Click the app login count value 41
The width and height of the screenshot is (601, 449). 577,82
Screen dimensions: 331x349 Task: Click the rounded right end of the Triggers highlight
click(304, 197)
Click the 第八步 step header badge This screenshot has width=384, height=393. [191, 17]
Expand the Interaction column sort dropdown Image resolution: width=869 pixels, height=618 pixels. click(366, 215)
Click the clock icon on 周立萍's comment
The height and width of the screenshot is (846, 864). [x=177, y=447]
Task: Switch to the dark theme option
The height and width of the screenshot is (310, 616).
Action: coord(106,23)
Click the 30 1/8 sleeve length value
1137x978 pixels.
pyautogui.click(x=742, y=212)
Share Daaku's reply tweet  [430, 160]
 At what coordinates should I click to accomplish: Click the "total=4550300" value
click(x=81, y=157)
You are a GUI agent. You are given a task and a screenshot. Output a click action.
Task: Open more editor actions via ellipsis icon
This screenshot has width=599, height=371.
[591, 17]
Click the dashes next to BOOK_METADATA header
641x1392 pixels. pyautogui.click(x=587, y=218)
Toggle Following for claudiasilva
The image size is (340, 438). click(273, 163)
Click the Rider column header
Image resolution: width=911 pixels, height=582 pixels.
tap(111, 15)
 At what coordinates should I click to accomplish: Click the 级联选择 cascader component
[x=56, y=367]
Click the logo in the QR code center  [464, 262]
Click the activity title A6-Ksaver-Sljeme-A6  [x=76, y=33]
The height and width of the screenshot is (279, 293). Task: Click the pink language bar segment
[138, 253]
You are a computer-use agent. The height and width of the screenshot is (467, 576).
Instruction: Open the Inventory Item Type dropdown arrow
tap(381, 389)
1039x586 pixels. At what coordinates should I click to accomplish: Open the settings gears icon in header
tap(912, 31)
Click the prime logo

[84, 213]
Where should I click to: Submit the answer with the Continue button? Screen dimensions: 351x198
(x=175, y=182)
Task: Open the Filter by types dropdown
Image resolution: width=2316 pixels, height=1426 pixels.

------------------------------

**DESCRIPTION OF THE TASK:** Copy out the records word for word, starting at the first line and stopping after the line that contains "tap(381, 389)", which you should include.

**FULL ANSWER:**
Click the app login count value 41
The width and height of the screenshot is (601, 449). 577,82
Screen dimensions: 331x349 Task: Click the rounded right end of the Triggers highlight
click(304, 197)
Click the 第八步 step header badge This screenshot has width=384, height=393. [191, 17]
Expand the Interaction column sort dropdown Image resolution: width=869 pixels, height=618 pixels. click(366, 215)
Click the clock icon on 周立萍's comment
The height and width of the screenshot is (846, 864). [x=177, y=447]
Task: Switch to the dark theme option
The height and width of the screenshot is (310, 616).
Action: coord(106,23)
Click the 30 1/8 sleeve length value
1137x978 pixels.
pyautogui.click(x=742, y=212)
Share Daaku's reply tweet  [430, 160]
 At what coordinates should I click to accomplish: Click the "total=4550300" value
click(x=81, y=157)
You are a GUI agent. You are given a task and a screenshot. Output a click action.
Task: Open more editor actions via ellipsis icon
This screenshot has width=599, height=371.
[591, 17]
Click the dashes next to BOOK_METADATA header
641x1392 pixels. pyautogui.click(x=587, y=218)
Toggle Following for claudiasilva
The image size is (340, 438). click(273, 163)
Click the Rider column header
Image resolution: width=911 pixels, height=582 pixels.
tap(111, 15)
 At what coordinates should I click to accomplish: Click the 级联选择 cascader component
[x=56, y=367]
Click the logo in the QR code center  [464, 262]
Click the activity title A6-Ksaver-Sljeme-A6  [x=76, y=33]
The height and width of the screenshot is (279, 293). Task: Click the pink language bar segment
[138, 253]
You are a computer-use agent. The height and width of the screenshot is (467, 576).
Instruction: Open the Inventory Item Type dropdown arrow
tap(381, 389)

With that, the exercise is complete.